XI SQN LEADS THE TYPHOON STORM OVER LIBYA

It seems a long time ago since XI Squadron deployed to Italy to fly missions over Libya in support of the UN Security Council Resolution 1973.

I can hardly remember the Station Dining-In Night on March 18th (OC XI’s Dining-Out Night) when the Stn Cdr stood on a particularly wobbly stool and decreed (in a scene similar to that from Top Gun but without the swimming pool and white uniforms) that the festivities were over, the bar was to be shut and all Typhoon pilots were to report for duty at 0900L the next morning. Within 18 hours of arriving in Italy XI Squadron was flying operational missions over Libya and within 3 weeks of the start date, they were flying multi-role Operational missions.

Even the first Operational day with Duzza walking to his aircraft without his helmet is but a haze. It has been a rollercoaster of a ride, an exciting time for all, and an Operational deployment of firsts. XI Squadron has only just returned from Theatre to begin some well earned leave, only to get ready for deploying back to Italy again in mid-September.

On Apr 12, an XI Sqn Typhoon on patrol with a Tornado GR4, dropped two Enhanced Paveway 2 1000lb GPS guided bombs on two Libyan pro-regime main battle tanks and in doing so completed the first ever Typhoon weapons release ‘in anger’. The Sqn continued trail blazing with some other notable Typhoon firsts. These included the first ever Typhoon self-designated laser attack using the LITENING 3 laser designation pod in combat and also the first ever mixed Typhoon/GR4 and Typhoon only air interdiction missions. Countless targets have been struck by Typhoon including numerous types of vehicles and armour, headquarters buildings, and the guard towers of Col Gaddafi’s compound in central Tripoli (and so far they’ve all been successful!).

The Headquarters Building in Gioia Del Colle named ‘Hotel Gioia’ started off as an empty shell housing rotting beds and holes in the walls, only to become a hub of slick operational activity with a rations cupboard the size of Wales, superb planning facilities courtesy of Iestyn’s team, an espresso coffee machine as temperamental as an Alfa and a Medics facility more akin to that in MASH.

Extracted material -
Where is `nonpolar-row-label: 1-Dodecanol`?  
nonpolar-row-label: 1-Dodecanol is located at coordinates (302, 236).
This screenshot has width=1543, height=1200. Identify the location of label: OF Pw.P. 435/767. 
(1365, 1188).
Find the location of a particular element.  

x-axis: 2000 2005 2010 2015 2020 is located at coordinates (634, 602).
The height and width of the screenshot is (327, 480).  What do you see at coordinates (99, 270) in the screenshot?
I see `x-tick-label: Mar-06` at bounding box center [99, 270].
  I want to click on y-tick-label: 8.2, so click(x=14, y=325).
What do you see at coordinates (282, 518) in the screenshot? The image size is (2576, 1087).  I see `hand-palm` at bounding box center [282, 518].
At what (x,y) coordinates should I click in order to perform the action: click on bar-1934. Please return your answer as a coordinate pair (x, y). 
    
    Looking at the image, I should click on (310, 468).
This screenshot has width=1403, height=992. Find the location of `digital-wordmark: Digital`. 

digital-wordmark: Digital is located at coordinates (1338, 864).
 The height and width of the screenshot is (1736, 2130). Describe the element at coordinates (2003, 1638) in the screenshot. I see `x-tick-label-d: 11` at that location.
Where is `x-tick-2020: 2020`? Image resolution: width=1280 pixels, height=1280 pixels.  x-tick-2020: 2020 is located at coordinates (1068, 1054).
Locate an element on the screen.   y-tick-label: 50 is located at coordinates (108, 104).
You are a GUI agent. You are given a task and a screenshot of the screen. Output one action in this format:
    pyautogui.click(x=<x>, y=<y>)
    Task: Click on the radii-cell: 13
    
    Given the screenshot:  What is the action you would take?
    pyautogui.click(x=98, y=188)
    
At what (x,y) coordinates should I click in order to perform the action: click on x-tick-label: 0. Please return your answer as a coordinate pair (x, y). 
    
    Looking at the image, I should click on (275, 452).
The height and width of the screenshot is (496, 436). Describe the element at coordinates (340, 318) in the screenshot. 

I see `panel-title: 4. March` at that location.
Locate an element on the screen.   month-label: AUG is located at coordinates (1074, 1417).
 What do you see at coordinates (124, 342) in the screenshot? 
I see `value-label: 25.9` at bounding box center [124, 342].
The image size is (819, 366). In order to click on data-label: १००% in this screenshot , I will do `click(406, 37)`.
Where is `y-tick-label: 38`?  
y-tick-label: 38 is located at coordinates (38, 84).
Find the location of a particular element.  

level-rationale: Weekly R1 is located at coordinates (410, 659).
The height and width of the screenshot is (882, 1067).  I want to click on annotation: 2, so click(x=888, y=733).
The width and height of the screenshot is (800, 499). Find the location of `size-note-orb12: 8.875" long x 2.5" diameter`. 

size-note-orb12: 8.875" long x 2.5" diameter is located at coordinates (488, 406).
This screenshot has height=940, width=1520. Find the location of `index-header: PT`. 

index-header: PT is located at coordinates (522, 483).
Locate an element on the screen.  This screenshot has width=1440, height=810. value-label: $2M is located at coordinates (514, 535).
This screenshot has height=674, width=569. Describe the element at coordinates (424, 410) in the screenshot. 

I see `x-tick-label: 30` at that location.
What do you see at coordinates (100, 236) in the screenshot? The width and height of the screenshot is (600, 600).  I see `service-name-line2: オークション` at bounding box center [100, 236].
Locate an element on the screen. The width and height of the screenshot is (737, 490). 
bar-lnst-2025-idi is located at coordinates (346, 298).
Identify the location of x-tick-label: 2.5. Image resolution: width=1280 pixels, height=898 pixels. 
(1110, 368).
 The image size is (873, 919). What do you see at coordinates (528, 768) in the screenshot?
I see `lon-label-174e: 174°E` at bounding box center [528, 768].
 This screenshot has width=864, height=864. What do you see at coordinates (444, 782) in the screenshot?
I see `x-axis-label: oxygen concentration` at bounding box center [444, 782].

Tasks to complete -
• 1. Rewrite the paragraph of the Typhoon article that begins "On Apr 12, an XI Sqn Typhoon" as a short bulleted list, keeping its main facts.
• 2. Copy the passage of the Typhoon article between "On Apr 12, an" and "all been successful!).", inclusive.

Outputs by task -
• 1.
- On Apr 12, an XI Sqn Typhoon on patrol with a Tornado GR4 dropped two Enhanced Paveway 2 1000lb GPS guided bombs on two Libyan pro-regime main battle tanks. This was the first ever Typhoon weapons release "in anger."
- The squadron went on to set other Typhoon firsts:
  - the first self-designated laser attack in combat, using the LITENING 3 laser designation pod
  - the first mixed Typhoon/GR4 air interdiction missions
  - the first Typhoon-only air interdiction missions
- Typhoons have struck countless targets, including many types of vehicles and armor, headquarters buildings, and the guard towers of Col Gaddafi's compound in central Tripoli. All of these strikes have been successful so far.

• 2.
On Apr 12, an XI Sqn Typhoon on patrol with a Tornado GR4, dropped two Enhanced Paveway 2 1000lb GPS guided bombs on two Libyan pro-regime main battle tanks and in doing so completed the first ever Typhoon weapons release ‘in anger’. The Sqn continued trail blazing with some other notable Typhoon firsts. These included the first ever Typhoon self-designated laser attack using the LITENING 3 laser designation pod in combat and also the first ever mixed Typhoon/GR4 and Typhoon only air interdiction missions. Countless targets have been struck by Typhoon including numerous types of vehicles and armour, headquarters buildings, and the guard towers of Col Gaddafi’s compound in central Tripoli (and so far they’ve all been successful!).